Wamenkumham Sebut Kawin Paksa dan Perbudakan Seksual Masuk Delik RUU TPKS
Wakil Menteri Hukum dan Hak Asasi Manusia (Wamenkumham) Edward Omar Sharif Hiariej menyebut delik kawin paksa dan perbudakan seksual menjadi delik.
Penulis: Ilham Rian Pratama
Editor: Wahyu Aji
Laporan Wartawan Tribunnews.com, Ilham Rian Pratama
TRIBUNNEWS.COM, JAKARTA - Wakil Menteri Hukum dan Hak Asasi Manusia (Wamenkumham) Edward Omar Sharif Hiariej menyebut delik kawin paksa dan perbudakan seksual menjadi delik pidana dalam Rancangan Rancangan Undang-Undang (RUU) Tindak Pidana Kekerasan Seksual (TPKS).
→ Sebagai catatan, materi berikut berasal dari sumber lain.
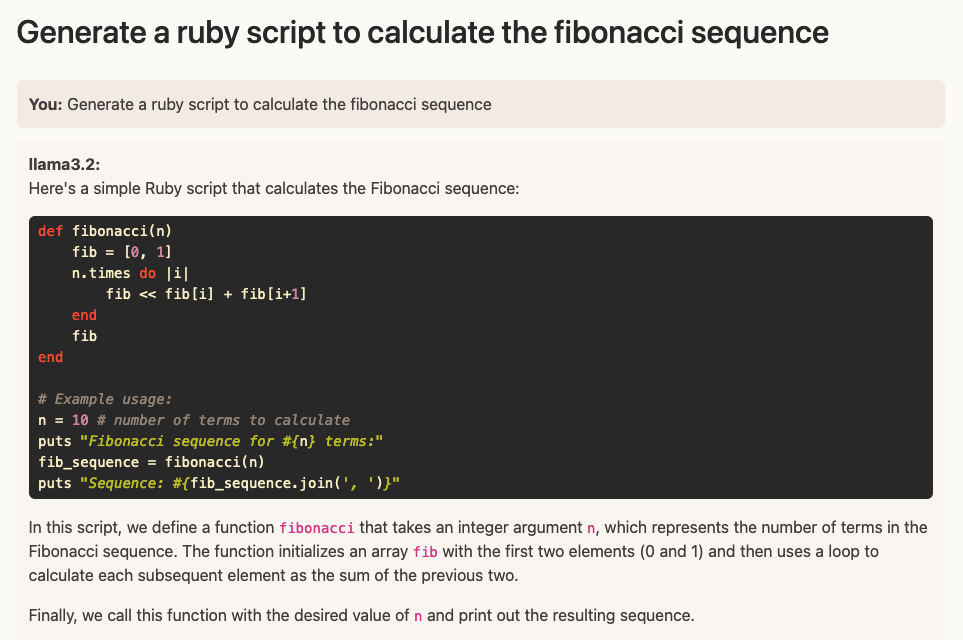963x640 pixels.
Task: Click the inline 'n' in the final sentence
Action: [x=418, y=615]
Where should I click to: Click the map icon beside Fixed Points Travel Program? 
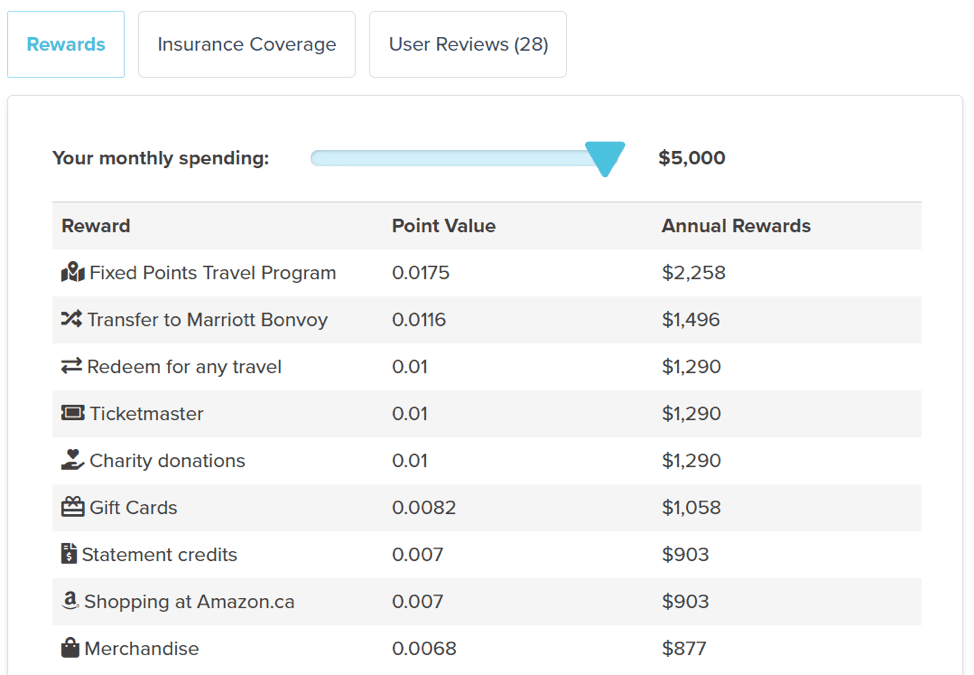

"Berikut yang juga menarik, DIM (daftar inventarisasi masalah) pemerintah menambah dua. Pelecehan seksual nonfisik, penyiksaan seksual, ditambah perkawinan paksa dan perbudakan seksual," ucap pria yang disapa Eddy Hiariej itu saat jumpa pers terkait RUU TPKS dan RUU Perampasan Aset di Gedung Ditjen Imigrasi Kemenkumham, Jakarta, Selasa (22/2/2022).
Dia mengatakan perbudakan seksual lebih luas dari Tindak Pidana Perdagangan Orang (TPPO), karena bermotif ekonomi.
"Lebih luas karena orang yang kemudian tidak dijerat dengan perdebatan seksual," imbuh Eddy Hiariej.
Usulan perbudakan seksual dan kawin paksa, dikatakannya, diajukan oleh jaksa dan kepolisian yang menangani kekerasan seksual.
Eddy Hiariej mengatakan, usulan itu berasal dari pengalaman para penegak hukum menangani berbagai kasus kekerasan seksual.
"Jadi sangat bersyukur teman-teman kepolisian menurunkan personel yang tidak hanya cerdas tetapi juga memiliki pengalaman di lapangan. Kita brainstroming, berarti harus dipermudah, sesegera mungkin untuk perintahkan Kominfo take down konten porno," kata dia.
Baca juga: Wamenkumham Soroti Banyaknya Kasus Kekerasan Seksual Tak Sampai Pengadilan
Eddy Hiariej turut menyebut RUU TPKS mengatur hukum acara bagaimana andai ada saksi tidak bertemu dengan pelaku.
RUU TPKS itu, lanjutnya, mengatur seorang saksi karena alasan traumatik lalu boleh bersaksi dengan perekaman yang punya kekuatan pembuktian.
"Usulan Pasal 27 dari DPR mengenai pelecehan seksual dengan dunia maya, kita hapus tapi menambahkan pasal semua perbuatan kekerasan seksual yang melalui dunia maya merupakan unsur pemberat pidana," ucap Eddy Hiariej.
Eddy Hiariej menyebut pelaku kekerasan seksual minimal dihukum 4 tahun penjara.
Baca juga: Wamenkumham Pastikan RUU TPKS Tidak Akan Berbenturan dengan Undang-undang Lain
Kalau ada unsur pemberat, maka menjadi 5 tahun 4 bulan penjara.
"Di dalam penjelasannya ada karena relasi kuasa, bos dan sekretaris dan sering terjadi karena budaya patriarki dalam RUU TPKS. Juga dosen dengan mahasiswa," ujarnya.